* _Texte_

Réseau Voltaire
Syrie, rhétorique et vérité
Thierry Meyssan
Le général
John Allen à l’Aspen Security Forum.
Lundi 10 août 2015
Depuis deux semaines, la presse
internationale bruisse de rumeurs
annonçant le début d’une opération
militaire états-unienne contre la Syrie.
Thierry Meyssan, qui avait dénoncé une
manipulation du général John Allen et de
ses amis en vue de saboter l’accord
USA/Iran, revient ici sur l’absurdité de
cette imputation. Il explique pourquoi
le soutien stratégique de la Russie et
de la Chine à une Syrie laïque n’est pas
négociable.
Le 27 juillet, le New York Times
annonçait la création d’une zone de
sécurité en Syrie par Washington et
Ankara pour abriter des réfugiés syriens
actuellement stationnés en Turquie [1].
Peu après, la Maison-Blanche démentait
cette information. J’ai expliqué dans un
article précédent que le New York
Times avait été intoxiqué à la fois
par le général John Allen, envoyé
spécial pour la Coalition internationale
anti-Daesh, et par le gouvernement
intérimaire turc [2].
J’ai rappelé qu’Allen avait déjà
participé à deux autres tentatives de
sabotage de la paix en Syrie, en juin
2012 et en décembre 2014, et que le
président Obama avait tenté de le faire
arrêter il y a près de trois ans, en
septembre 2012.
De très nombreux commentateurs ont
rapproché cette information d’une autre
selon laquelle le Pentagone s’autorise
désormais à soutenir ses « rebelles
modérés » lorsqu’ils sont attaqués, quel
que soit leur agresseur. Ils y ont vu le
lancement de la très attendue campagne
de l’Otan contre la République arabe
syrienne.
Cette interprétation est absurde et
ces éléments doivent être interprétés
différemment.
Déclarations
contradictoires et réalité sur le
terrain
Il se trouve que la Coalition a pris
l’engagement de ne pas frapper l’Armée
arabe syrienne, mais uniquement Daesh
—et désormais également al-Qaïda— en
Syrie. En outre, elle transmet le plan
de vol de ses bombardiers et les
missions de ses troupes au sol à
l’avance à l’état-major de l’Armée arabe
syrienne, par l’entremise de leurs
alliés kurdes du PYG. De cette manière,
la Coalition s’assure à l’avance que ses
avions ne seront pas descendus par la
chasse syrienne, mais qu’ils
contribueront aux mêmes objectifs que
l’Armée arabe syrienne sans avoir à plus
se coordonner.

* _Travail à faire_
a) D'après le texte sur la Syrie, à quelle date le New York Times a-t-il annoncé la création d'une zone de sécurité en Syrie par Washington et Ankara ?
b) Reprenez le texte sur la Syrie à partir de l'endroit où il s'arrête.

Éléments issus d'une source de données:
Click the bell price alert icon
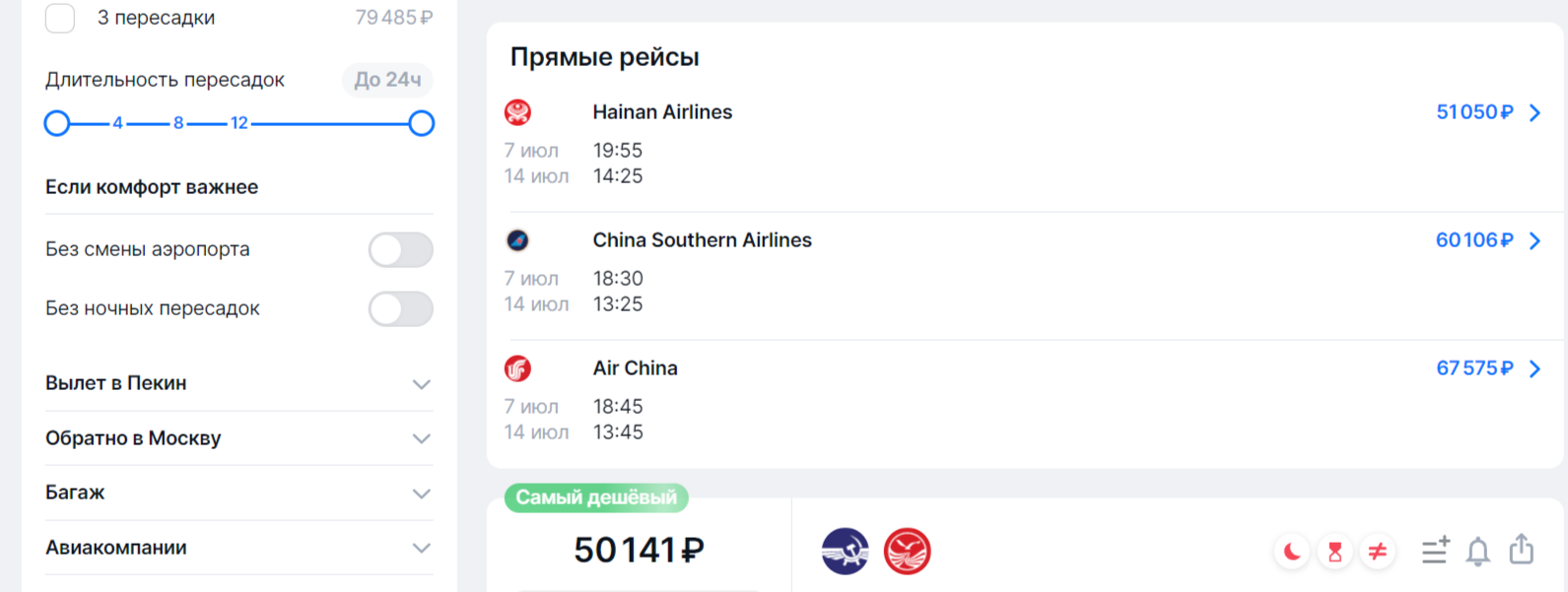Viewport: 1568px width, 592px height. pyautogui.click(x=1478, y=552)
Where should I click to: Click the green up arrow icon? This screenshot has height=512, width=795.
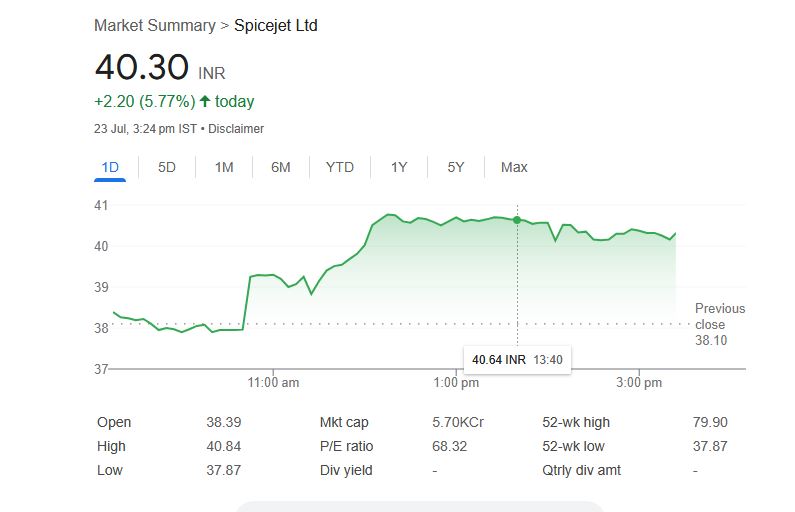tap(205, 101)
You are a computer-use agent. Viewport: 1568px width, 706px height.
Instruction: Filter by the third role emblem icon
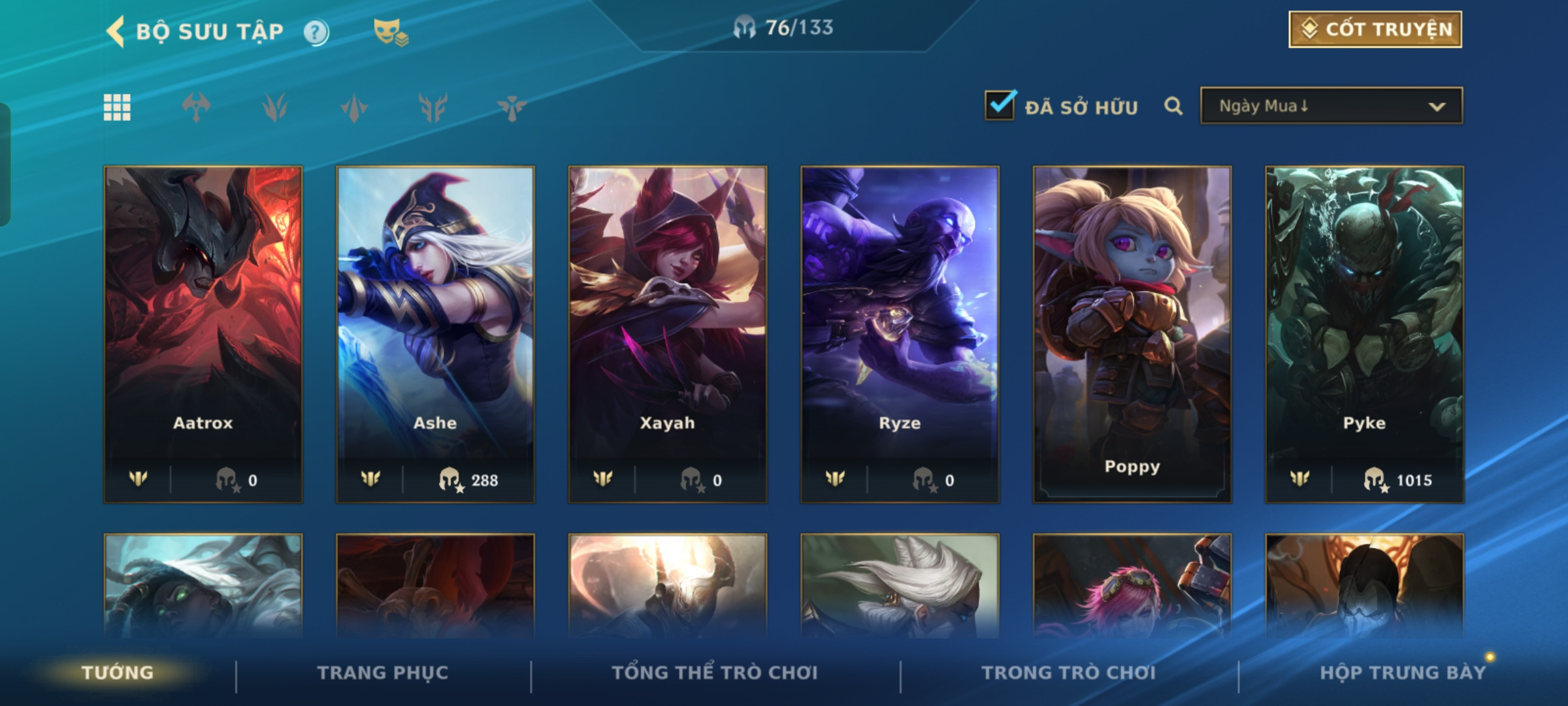tap(354, 107)
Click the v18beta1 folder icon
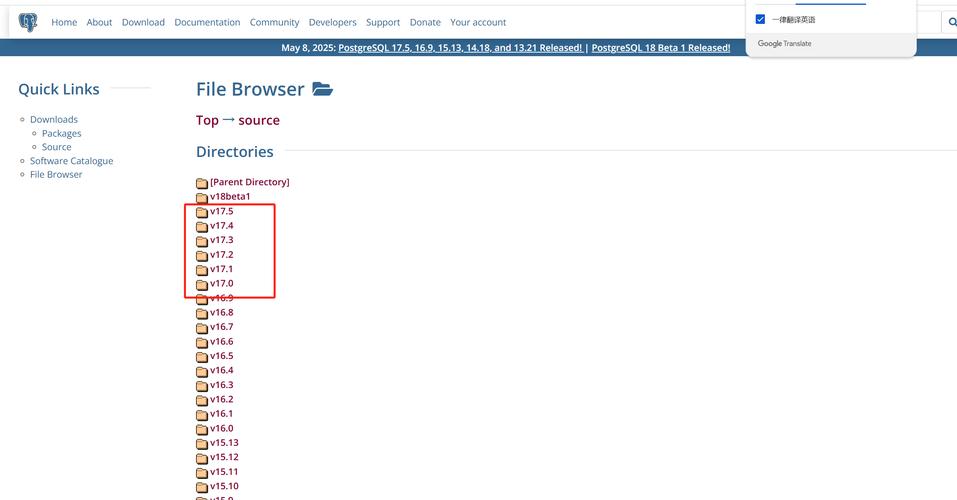The width and height of the screenshot is (957, 500). [202, 197]
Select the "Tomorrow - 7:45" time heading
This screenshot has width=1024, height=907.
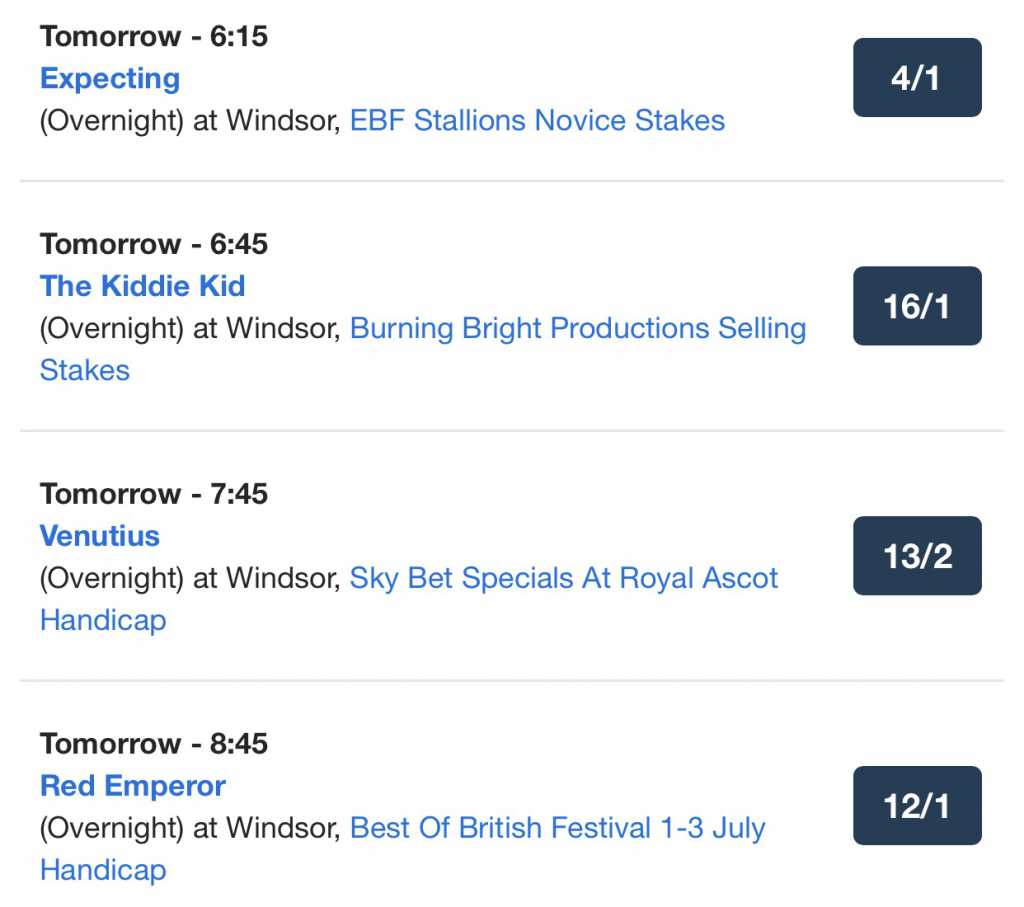click(x=154, y=494)
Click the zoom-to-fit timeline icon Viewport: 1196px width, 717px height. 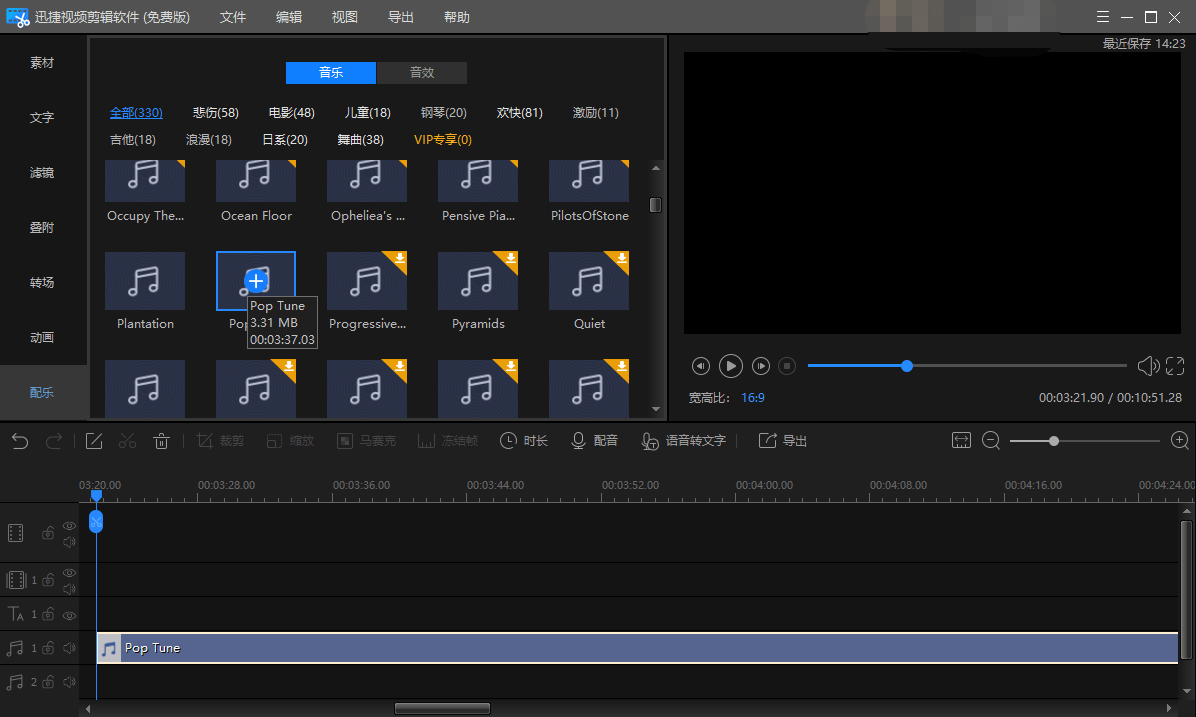tap(961, 441)
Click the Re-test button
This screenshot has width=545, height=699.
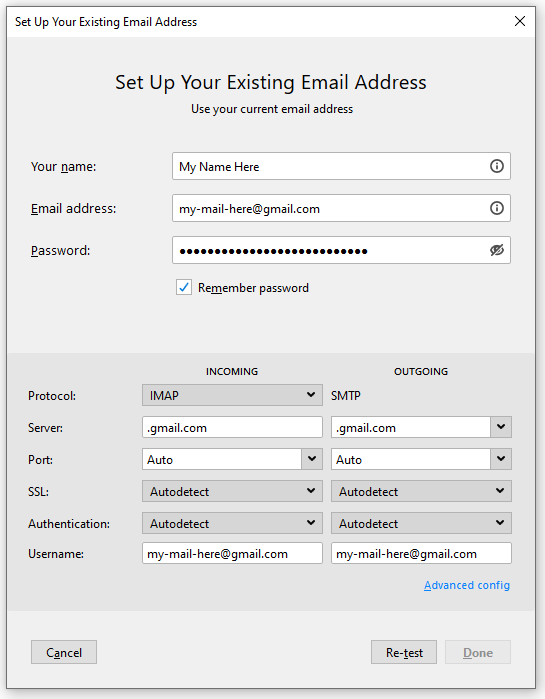[x=404, y=652]
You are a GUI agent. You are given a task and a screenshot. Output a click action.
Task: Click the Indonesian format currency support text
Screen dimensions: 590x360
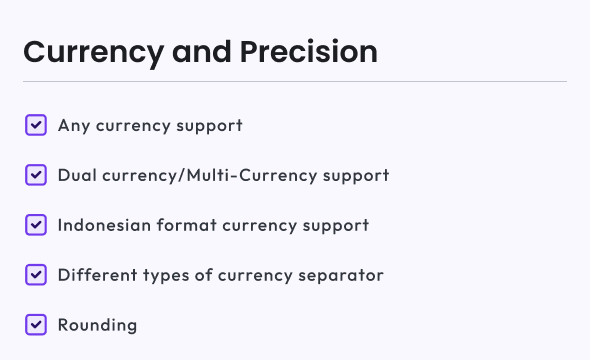(x=213, y=226)
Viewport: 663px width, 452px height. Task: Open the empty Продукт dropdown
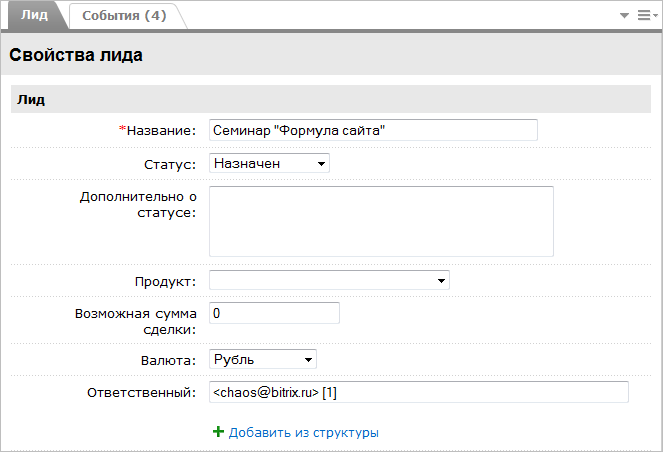[329, 281]
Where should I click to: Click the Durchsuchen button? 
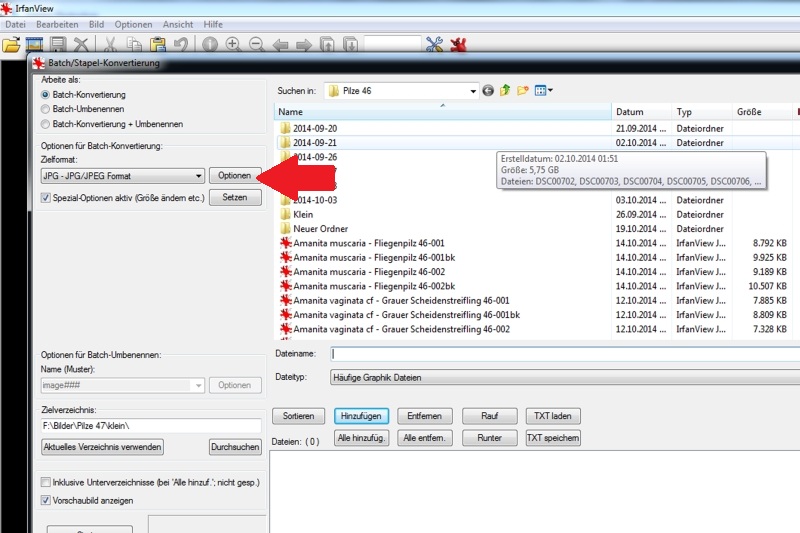(235, 447)

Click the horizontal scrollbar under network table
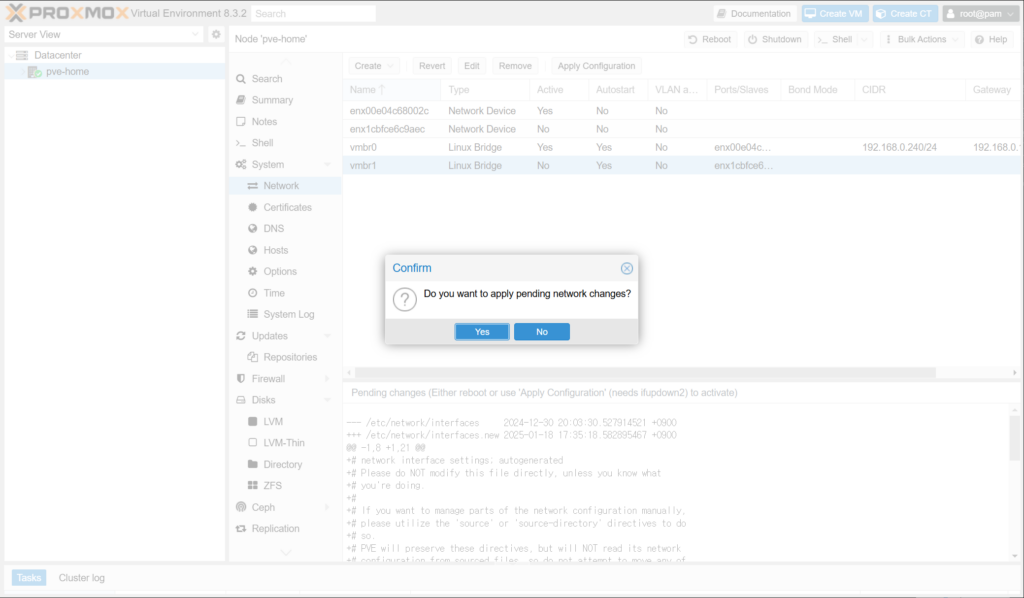click(x=640, y=373)
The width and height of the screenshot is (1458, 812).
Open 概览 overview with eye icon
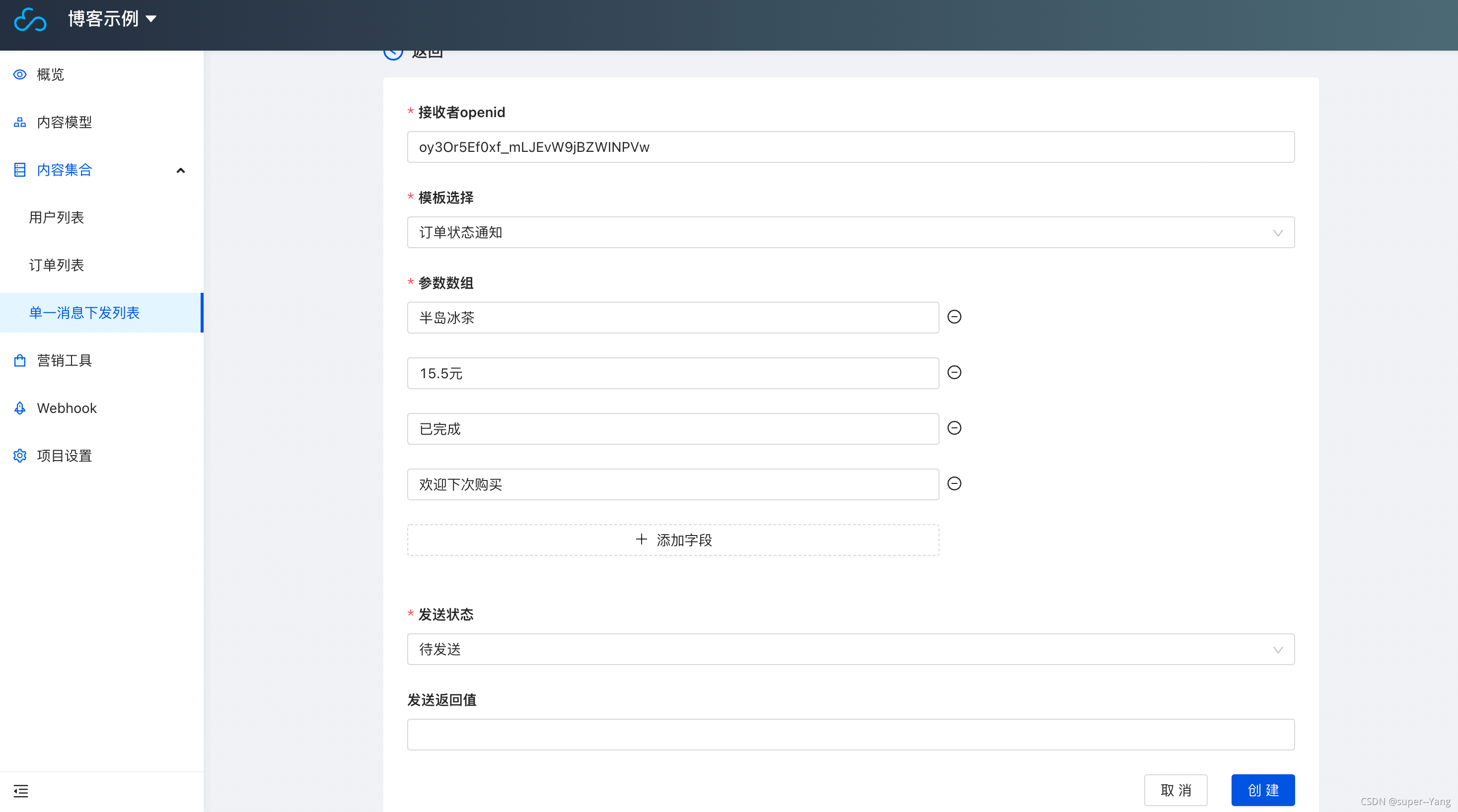pos(50,74)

* _Réponses attendues_
a) Le 27 juillet.

b)
Officiellement, les Britanniques et
les Français ne participent pas aux
opérations en territoire syrien.
Pourtant nous savons que c’est faux.
Voilà des mois que ces nations
bombardent Daesh en Syrie. Il y a
quelques jours, le ministre britannique
des Affaires étrangères a été contraint
d’admettre la vérité à la Chambre des
Communes [3].
Son homologue français, qui n’est pas
soumis aux mêmes pressions politiques,
continue à nier les faits. En outre, les
Britanniques ont déployés 120 SAS au sol
pour guider les frappes aériennes [4].
Ce travail étant particulièrement risqué
pour des étrangers qui ne connaissent
pas le terrain, le Pentagone a formé 60
« rebelles syriens modérés » pour les y
aider. 54 sont entrés en territoire
syrien et ont été immédiatement attaqués
par al-Qaïda.
Il est grotesque de prétendre que le
Pentagone a formé ces 60 combattants
dans le but de vaincre les centaines de
milliers de soldats de l’Armée arabe
syrienne et de renverser la République.
Leur seule fonction est de participer à
la Coalition anti-Daesh et leur seule
mission est de déterminer au sol les
cibles des bombardiers.
Il est vrai, comme l’a fait remarquer
le ministre russe des Affaires
étrangères Sergey Lavrov, que cette
annonce était mal formulée. Le
porte-parole de la Maison-Blanche aurait
dû se douter qu’elle serait mal
interprétée vu la volonté d’une partie
des États-uniens et des dirigeants
français et turcs d’entrer en guerre
ouverte contre la Syrie. Dans la
pratique, il a préféré induire en erreur
les adversaires de l’accord USA/Iran.
Au demeurant, le Pentagone a fait
allusion à une situation qui s’est
présentée. Ses 54 « rebelles modérés »
ont été attaqués par al-Qaïda et il les
a défendus. Or, au cours des derniers
mois, la France, l’Arabie saoudite et la
Turquie ont tenté de réhabiliter
al-Qaïda en Syrie (Front al-Nosra) pour
en faire une alternative acceptable à
Daesh. Contrairement aux conclusions de
nombreux commentateurs, en bombardant à
la fois Daesh et al-Qaïda, ce qui est
nouveau, le Pentagone a fait en réalité
le jeu de la République arabe syrienne,
conformément à son accord avec l’Iran.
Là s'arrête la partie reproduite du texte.